## EXERCISE PROMPT
Render the data as a JSON list of strings, one string per line, starting with the line containing "Screen dimensions: 1568x501" and continuing through the line containing "click(x=566, y=526)", with blank lines omitted. Leave the pictures out of your answer.

((

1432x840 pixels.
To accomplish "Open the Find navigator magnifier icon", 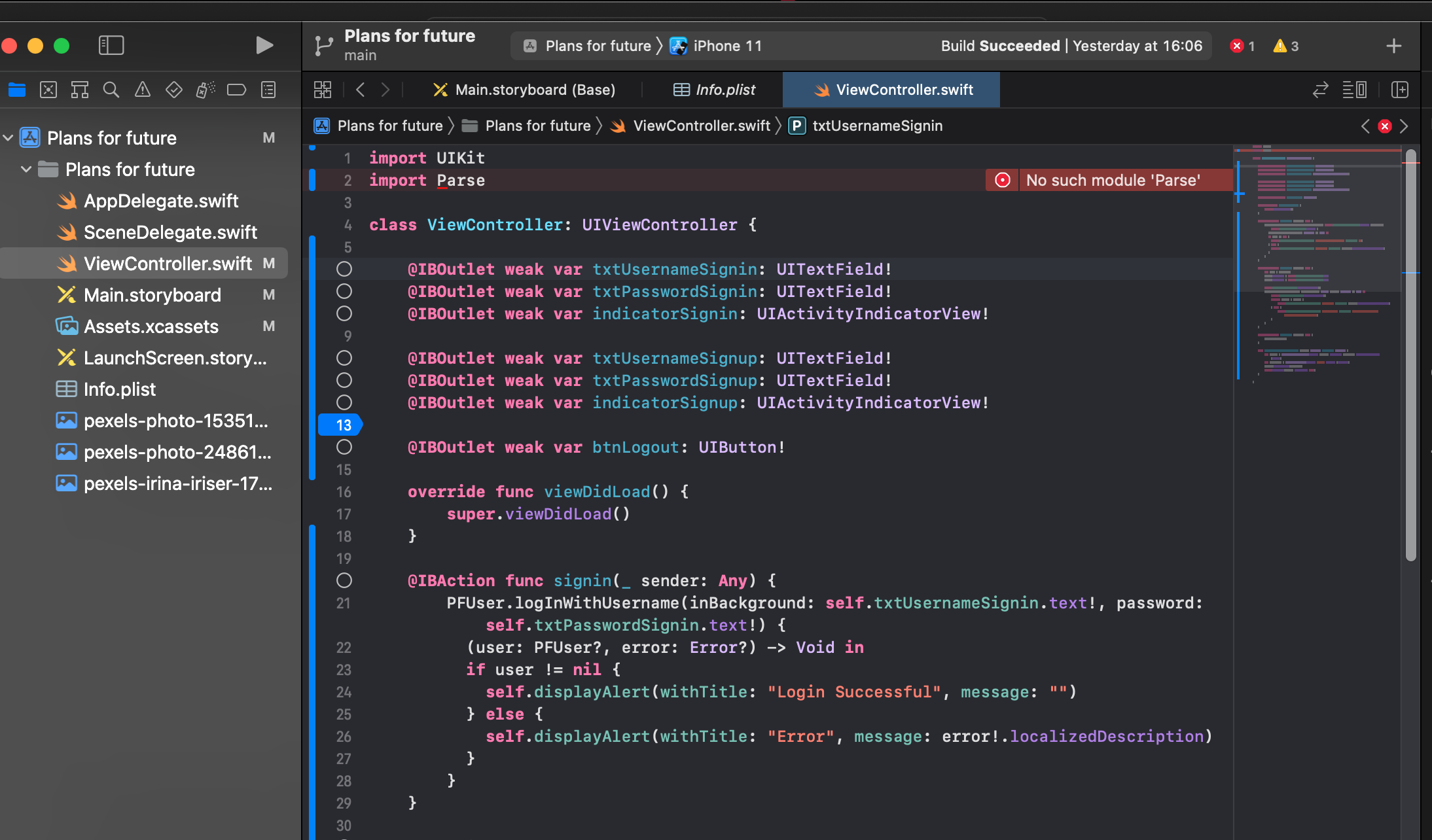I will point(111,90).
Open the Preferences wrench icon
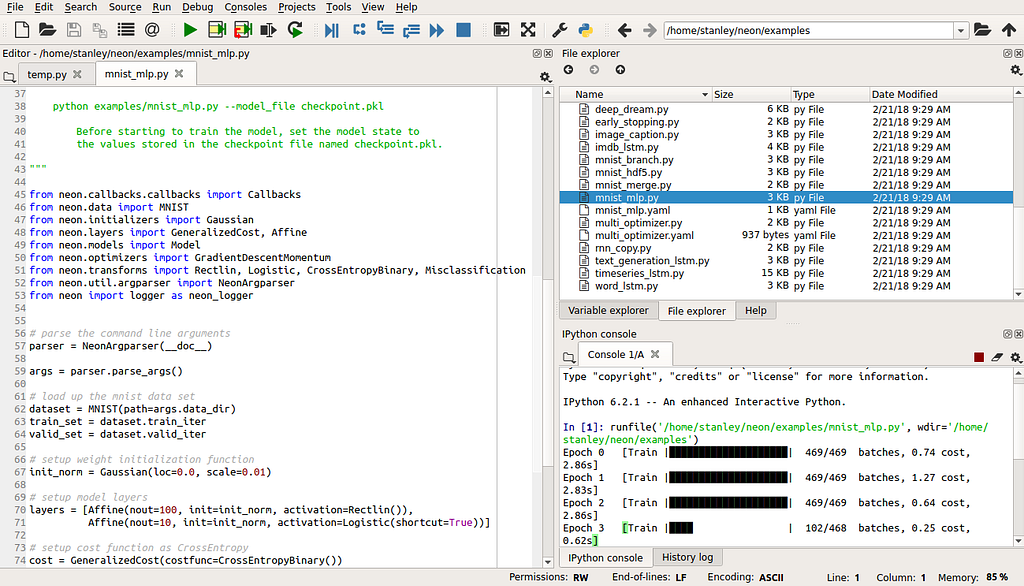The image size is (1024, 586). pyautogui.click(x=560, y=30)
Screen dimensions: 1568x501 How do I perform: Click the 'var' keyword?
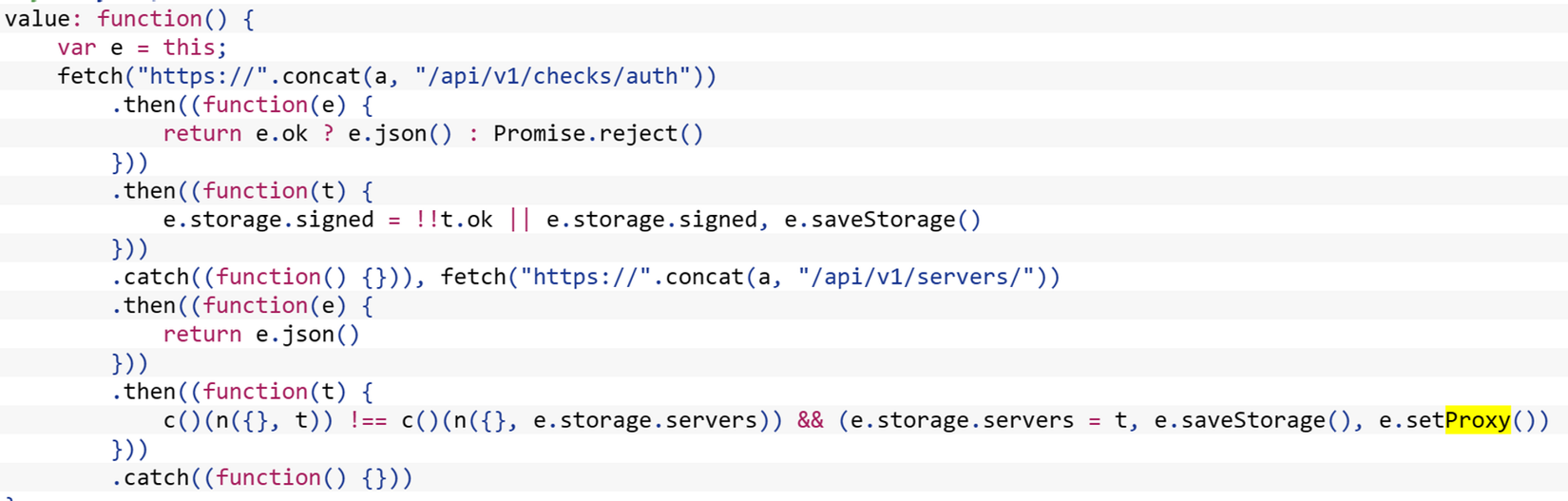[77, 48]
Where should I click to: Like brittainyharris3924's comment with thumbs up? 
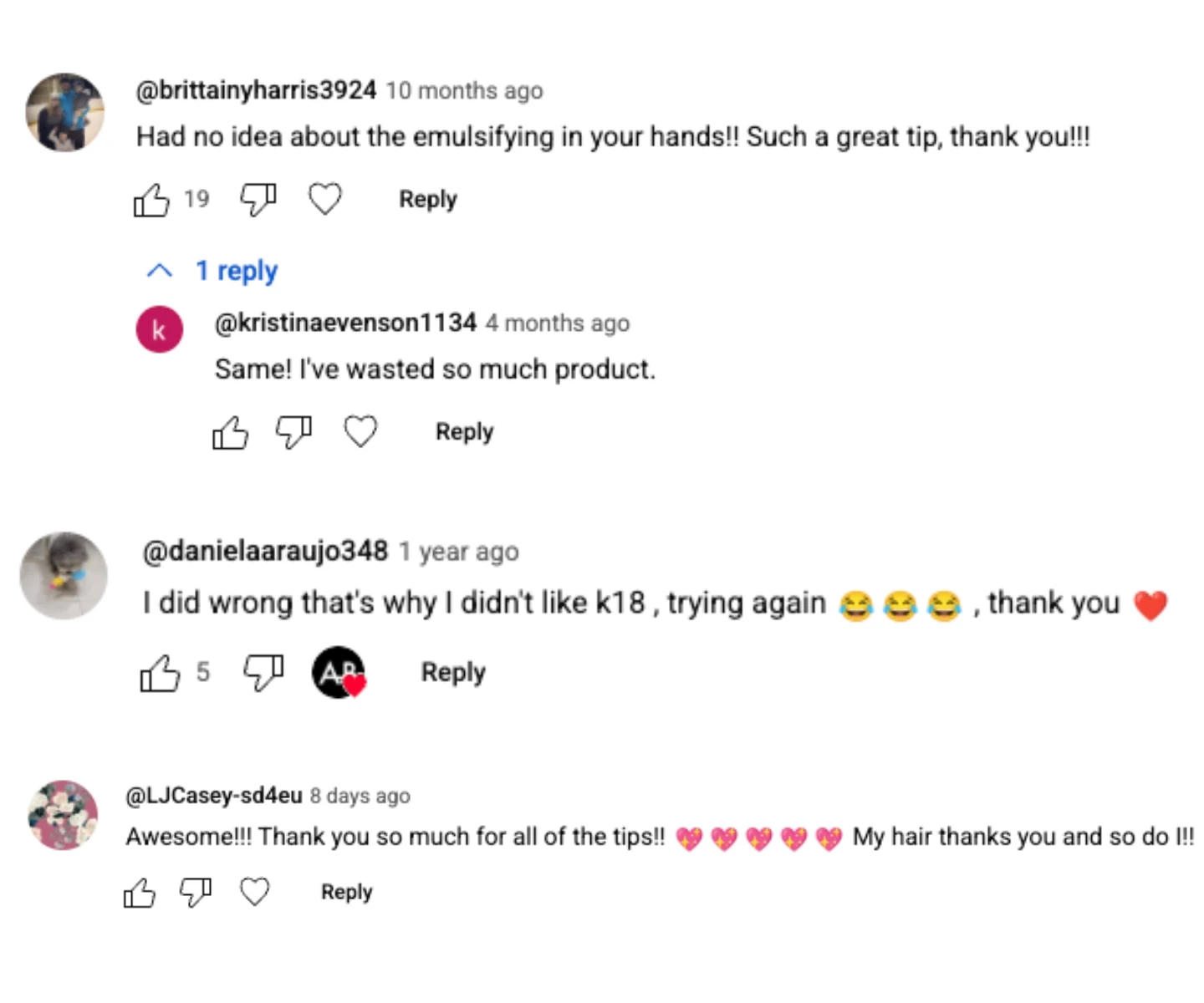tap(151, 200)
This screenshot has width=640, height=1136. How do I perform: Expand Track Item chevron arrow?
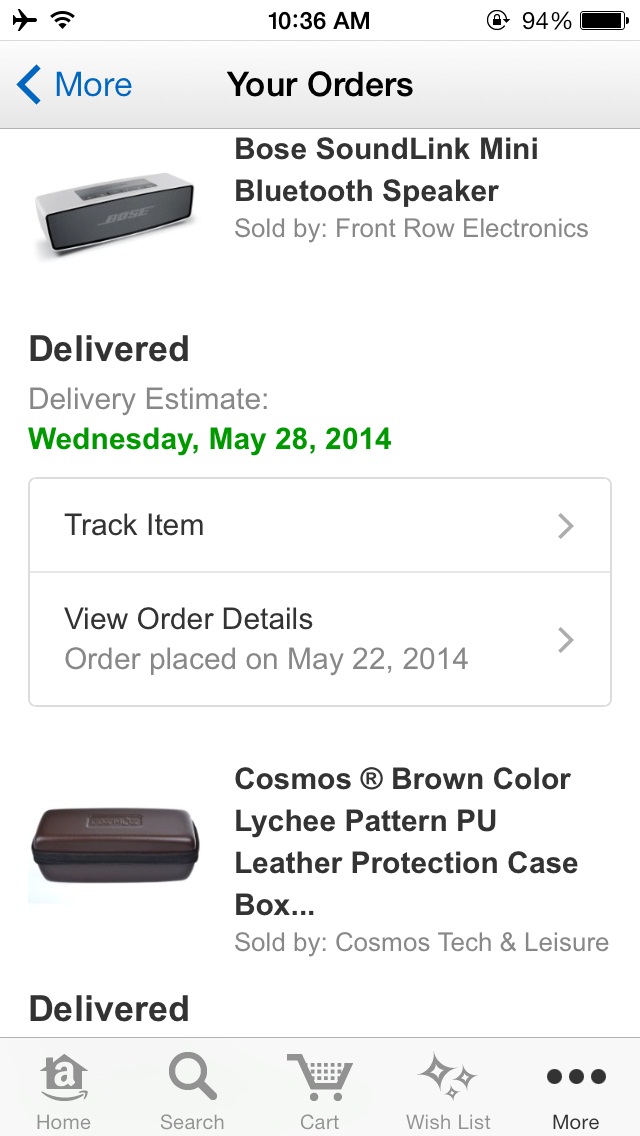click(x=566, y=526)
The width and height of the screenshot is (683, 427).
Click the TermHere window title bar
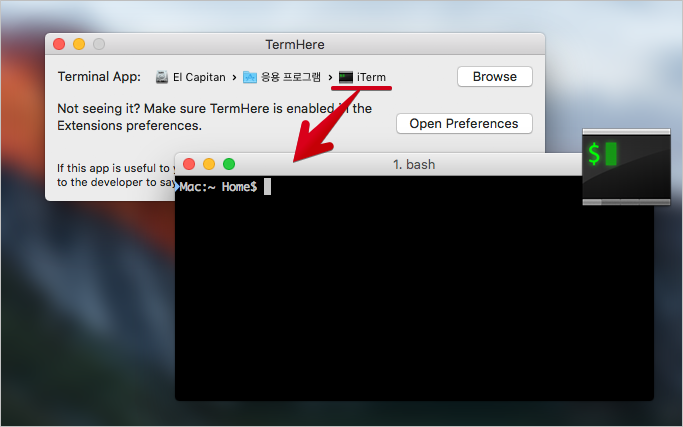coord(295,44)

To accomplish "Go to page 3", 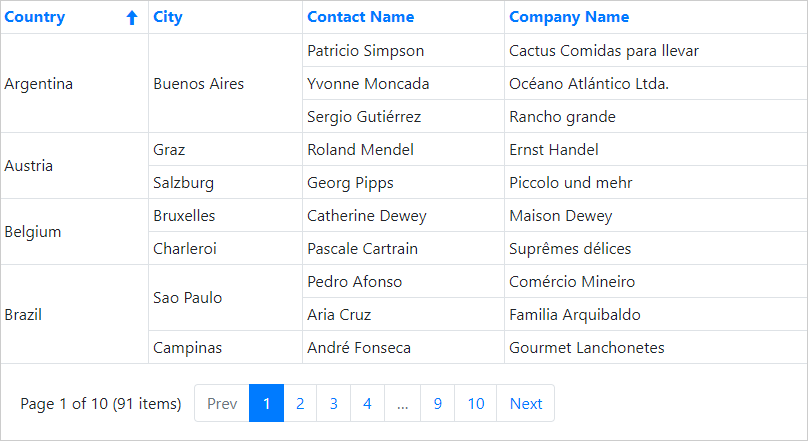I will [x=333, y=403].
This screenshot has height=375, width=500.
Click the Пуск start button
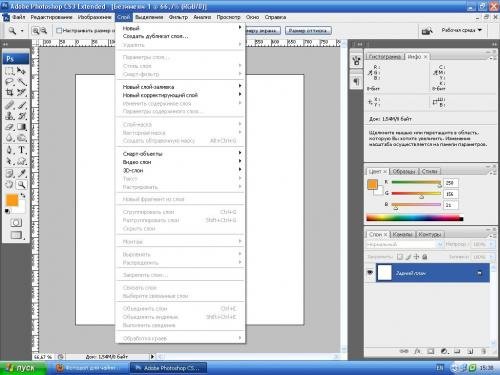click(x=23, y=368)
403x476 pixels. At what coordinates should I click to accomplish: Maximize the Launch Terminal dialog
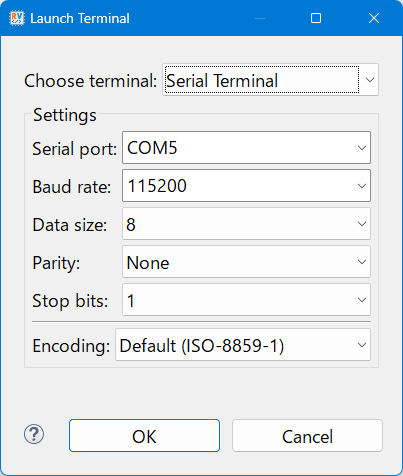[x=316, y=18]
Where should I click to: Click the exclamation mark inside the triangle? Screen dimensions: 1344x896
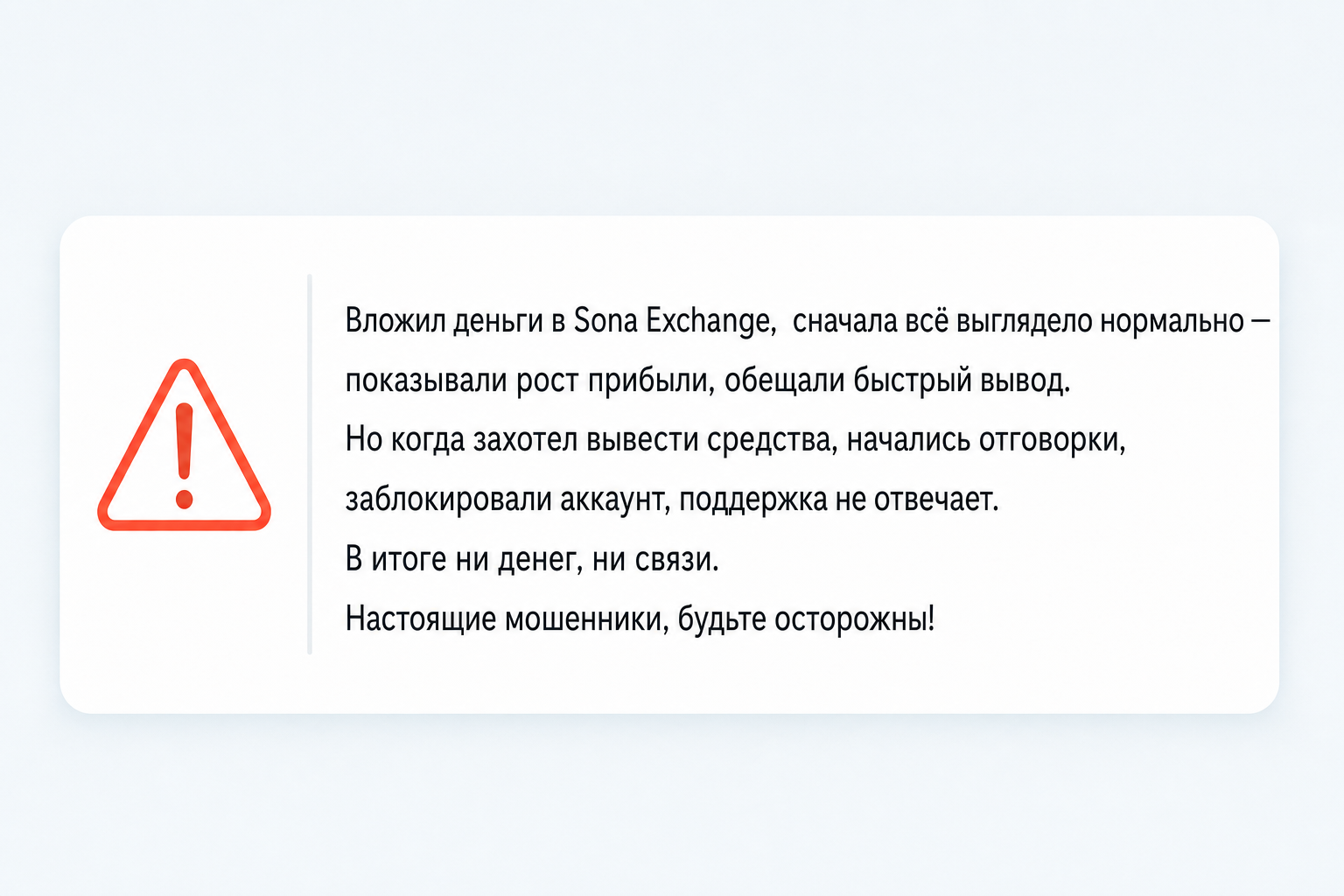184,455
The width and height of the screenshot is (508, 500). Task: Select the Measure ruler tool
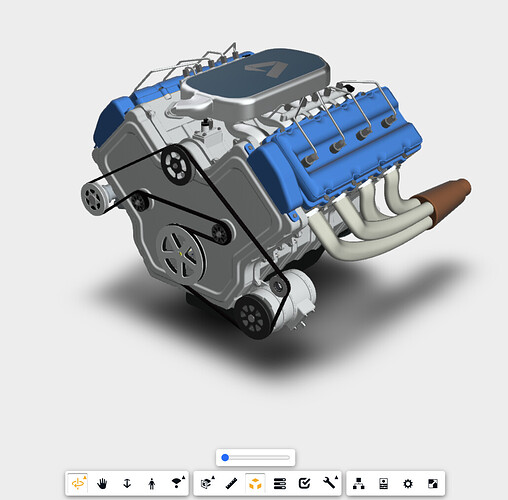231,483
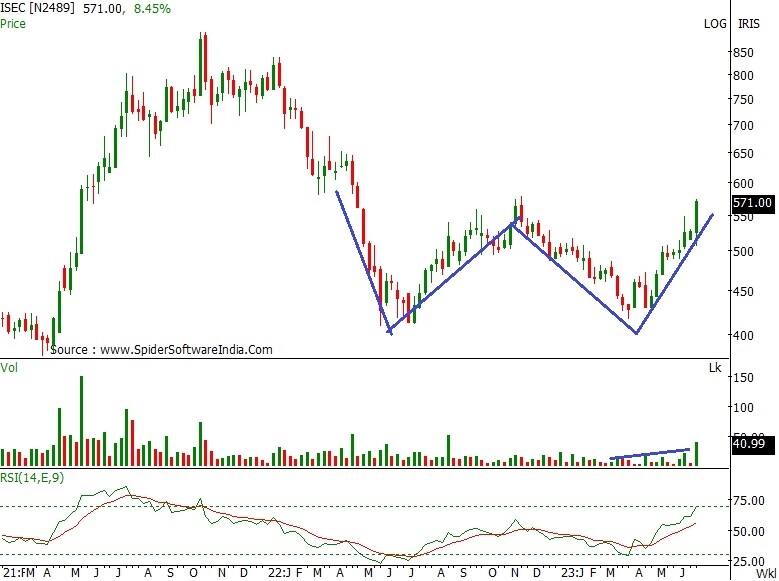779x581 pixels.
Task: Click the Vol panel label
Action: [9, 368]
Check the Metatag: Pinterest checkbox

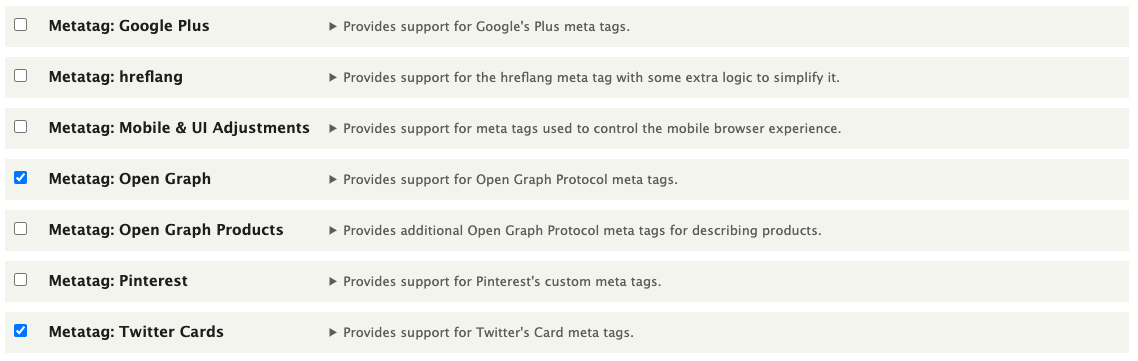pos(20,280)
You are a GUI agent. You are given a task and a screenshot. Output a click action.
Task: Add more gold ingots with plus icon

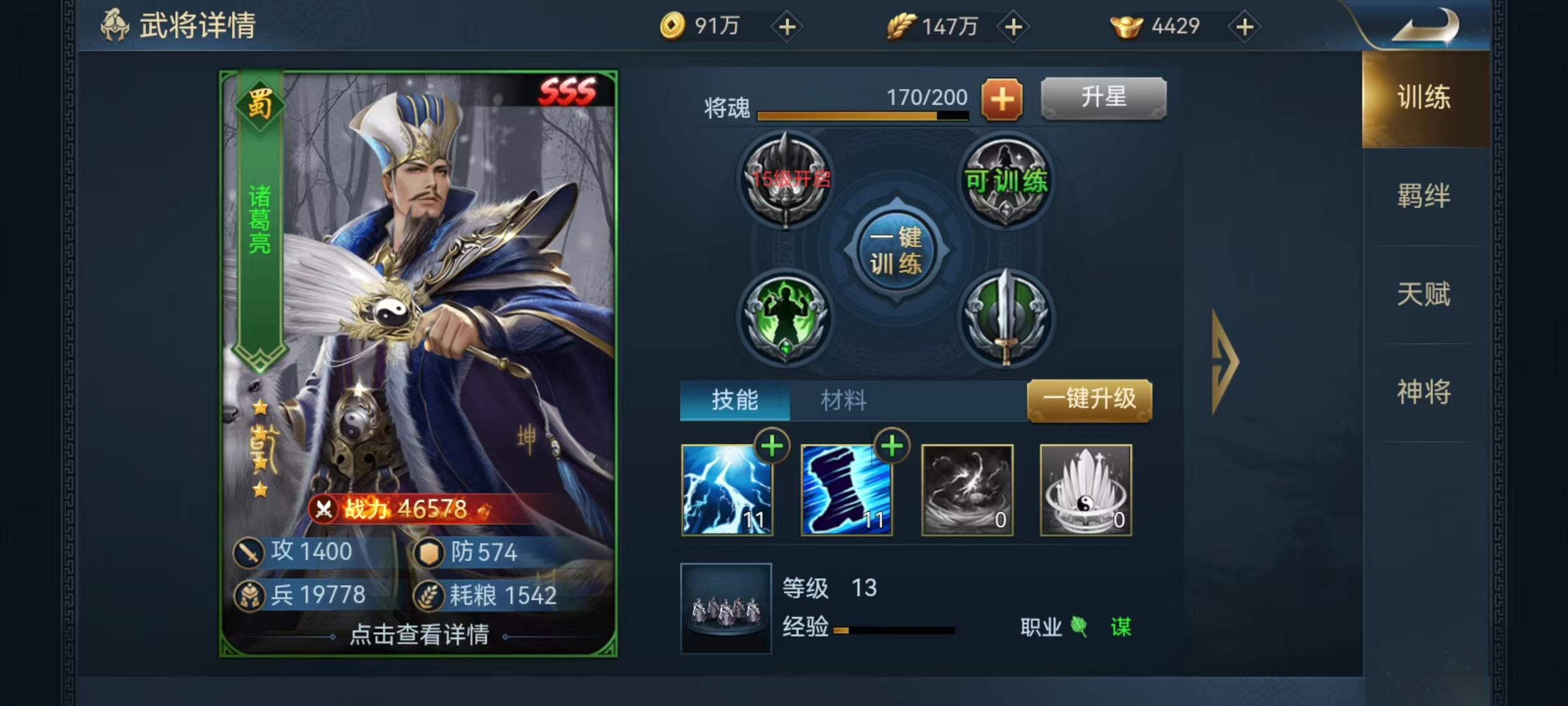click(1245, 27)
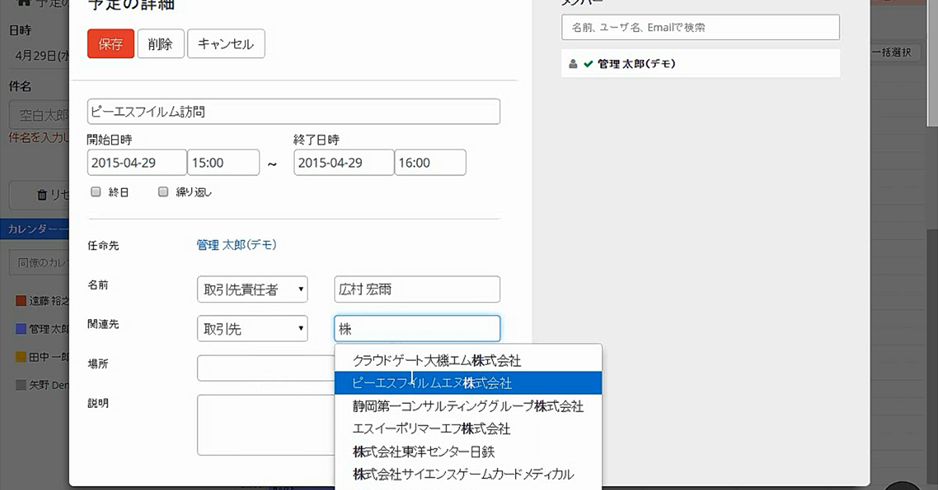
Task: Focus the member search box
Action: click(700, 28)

))

## OUTPUT FOR THIS EXERCISE
[
  "Screen dimensions: 1568x501 How do I perform: Click the 'var' keyword?",
  "[77, 48]",
  "Where should I click to: Like brittainyharris3924's comment with thumbs up? ",
  "tap(151, 200)",
  "This screenshot has width=640, height=1136. How do I perform: Expand Track Item chevron arrow?",
  "click(x=566, y=526)"
]